The CDC reports that for women older than the age of 30, the pregnancy-related mortality rate for Black and American Indian/Alaska Native women was four to five times higher than it was for white women. These numbers are stark — and the issue is direly in need of being addressed. 

The Black Maternal Health Momnibus Act of 2020 helps to address this racial and ethnic disparity and must be prioritized within our nation.

Momnibus, sponsored by Black Maternal Health Caucus members, is composed of 12 individuals bills. One of the aims is to improve data collection processes and quality measures to gain a better understanding of the issue. This is crucial to addressing this, as data collection can better inform the nation of just how deeply rooted this may be, but it will also inform about possible solutions.

Some of the solutions currently proposed are funding opportunities for community-based organizations that are working to improve maternal health outcomes for Black women, provide up to one year of postpartum health insurance coverage and grow and diversify the OB/GYN workforce. While just the beginning, these measures are a positive step to transform and advance maternal health equity at a local, regional and national level.

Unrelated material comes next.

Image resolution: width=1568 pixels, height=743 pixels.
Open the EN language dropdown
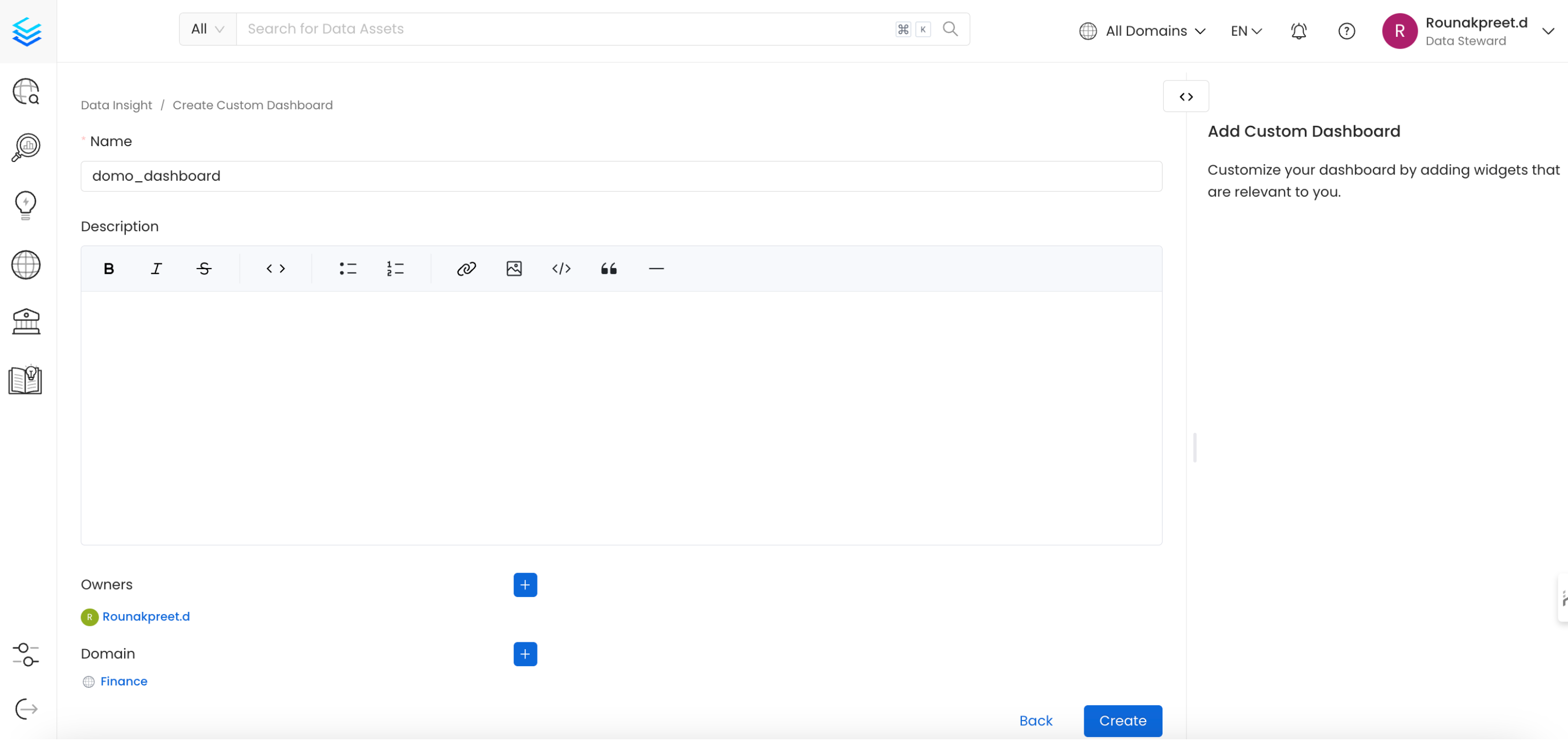1245,30
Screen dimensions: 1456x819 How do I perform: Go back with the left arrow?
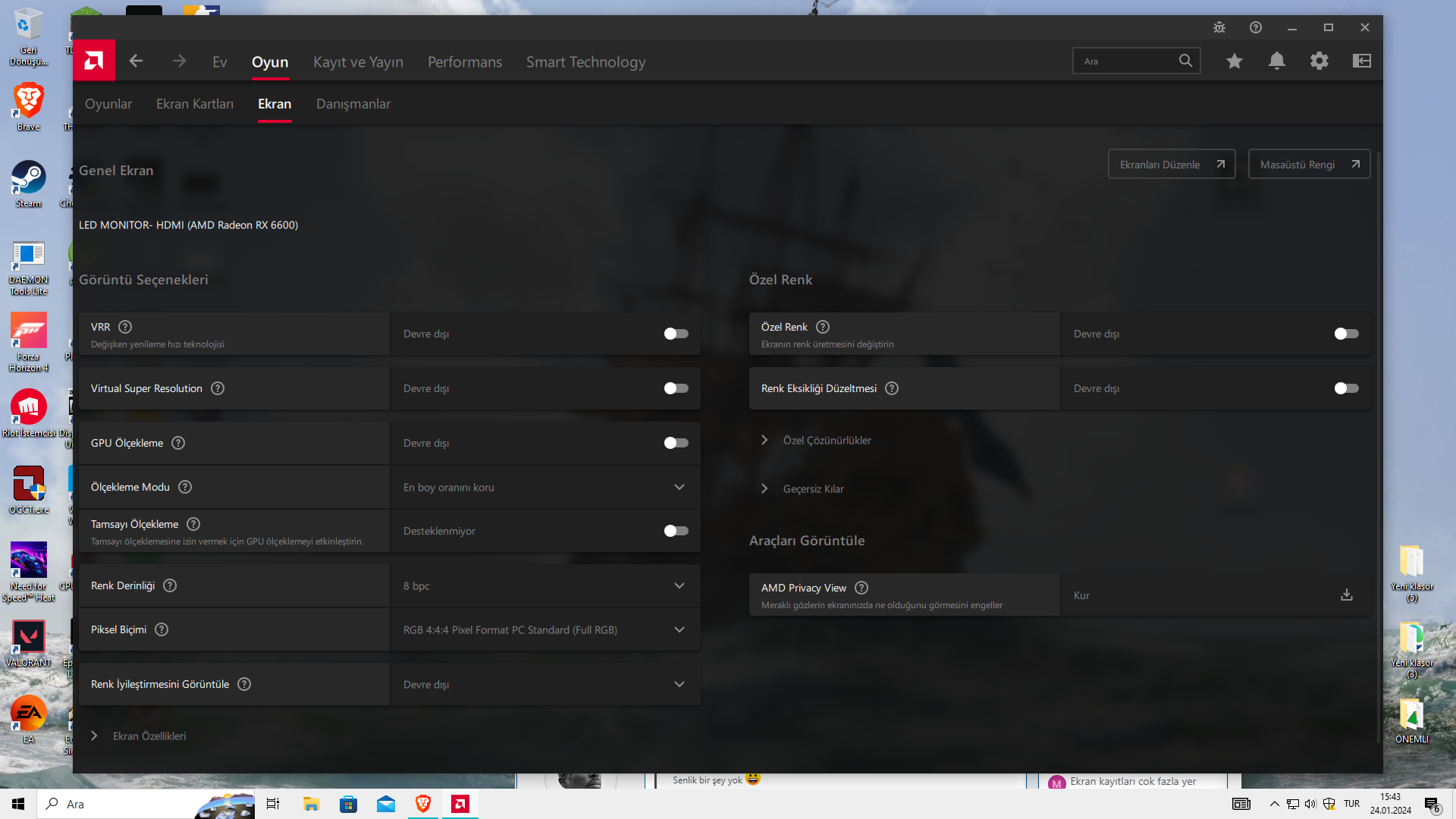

However, the bill goes beyond these measures and invests in maternal health care and support for incarcerated women, women veterans and women with substance abuse disorders. These groups are specifically at risk for maternal-related health complications, and there is a significant lack of data to more fully understand and problem solve how our systems can address and improve health care for these groups.

It is important to understand that health disparities related to maternal health outcomes are not determined by race, but rather by racism, as Dr. Monica McLemore, professor of Nursing at the University of California stated. Systemic, structural racism is at the root of this issue and must be tackled with decisiveness and certainty.

One of the ways to commit to anti-racist work is to center Black women and Black women-led organizations; Momnibus does this. 

Endorsed by more than 190 organizations, the support behind this bill is far-reaching. 

It’s a bill that should not be an argument; those who would say it is unnecessary are refusing to see how structural racism affects women of color, specifically Black women, across our nation.

This is not a new issue. The CDC reports that these disparities have persistent and did not change significantly between 2007-2008 and 2015-2016.

These deaths and harms are preventable. The Maternal Mortality Review Committees suggest that up to 60% or more of deaths could have been prevented by addressing factors at multiple levels.

By advocating for Momnibus, we can begin to address these factors and identify initiatives to actively combat racism in our health care systems.